## DOCUMENT PASSAGE:

# # # # #

Manish Jain, who was a schoolteacher for 10 years, was among the educationists and teachers who read the drafts and offered valuable suggestions. Now an Assistant Professor in the Department of Educational Studies at Ambedkar University, Delhi, Jain is justifiably upset. “As a teacher of civics, I saw how teaching of civics was completely dissociated from politics. The state has always been presented in a legal language, never meant to engage a child with the issues of rights. Reasoning and dialogue are critical to democratic citizenship. As a teacher of education, I know that a textbook can be read in different ways. A cartoon cannot be looked at in isolation. To argue that one should not use cartoons at all in textbooks is to lose a very important pedagogic device. Sixteen-year-olds engage with different kinds of texts. So, instead of a summary dismissal of the textbook and the cartoons, a discussion could have taken place,” said Jain.

# # # # #

## CHALLENGE A:
Reproduce the passage on civics textbooks and cartoons word for word.

[Entries on target coordinates]
# # # # #

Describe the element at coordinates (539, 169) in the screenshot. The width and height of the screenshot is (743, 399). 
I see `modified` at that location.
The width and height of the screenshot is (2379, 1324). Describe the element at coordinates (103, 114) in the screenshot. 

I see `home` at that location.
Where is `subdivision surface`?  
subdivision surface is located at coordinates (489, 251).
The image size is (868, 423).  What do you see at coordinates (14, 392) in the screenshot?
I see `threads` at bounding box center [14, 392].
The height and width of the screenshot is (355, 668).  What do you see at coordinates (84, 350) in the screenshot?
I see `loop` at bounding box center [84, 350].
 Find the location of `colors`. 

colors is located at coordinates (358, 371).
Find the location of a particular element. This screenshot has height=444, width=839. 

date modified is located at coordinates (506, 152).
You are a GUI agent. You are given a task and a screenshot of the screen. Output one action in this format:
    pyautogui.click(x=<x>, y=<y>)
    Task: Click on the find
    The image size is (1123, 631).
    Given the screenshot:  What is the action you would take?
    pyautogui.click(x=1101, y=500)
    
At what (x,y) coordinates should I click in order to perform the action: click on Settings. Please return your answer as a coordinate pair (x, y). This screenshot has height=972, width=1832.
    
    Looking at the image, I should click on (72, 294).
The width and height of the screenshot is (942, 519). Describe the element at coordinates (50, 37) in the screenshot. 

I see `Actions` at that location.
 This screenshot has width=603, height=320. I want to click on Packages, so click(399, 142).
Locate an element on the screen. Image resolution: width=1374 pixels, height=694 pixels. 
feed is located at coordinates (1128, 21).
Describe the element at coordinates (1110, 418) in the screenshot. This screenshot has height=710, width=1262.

# # # # #

## CHALLENGE B:
List every line of the records that contains the string "should". Case counts.

## RESPONSE A:
Manish Jain, who was a schoolteacher for 10 years, was among the educationists and teachers who read the drafts and offered valuable suggestions. Now an Assistant Professor in the Department of Educational Studies at Ambedkar University, Delhi, Jain is justifiably upset. “As a teacher of civics, I saw how teaching of civics was completely dissociated from politics. The state has always been presented in a legal language, never meant to engage a child with the issues of rights. Reasoning and dialogue are critical to democratic citizenship. As a teacher of education, I know that a textbook can be read in different ways. A cartoon cannot be looked at in isolation. To argue that one should not use cartoons at all in textbooks is to lose a very important pedagogic device. Sixteen-year-olds engage with different kinds of texts. So, instead of a summary dismissal of the textbook and the cartoons, a discussion could have taken place,” said Jain.

## RESPONSE B:
At what (x,y) coordinates should I click in order to perform the action: click on Settings. Please return your answer as a coordinate pair (x, y). This screenshot has height=972, width=1832.
    Looking at the image, I should click on (72, 294).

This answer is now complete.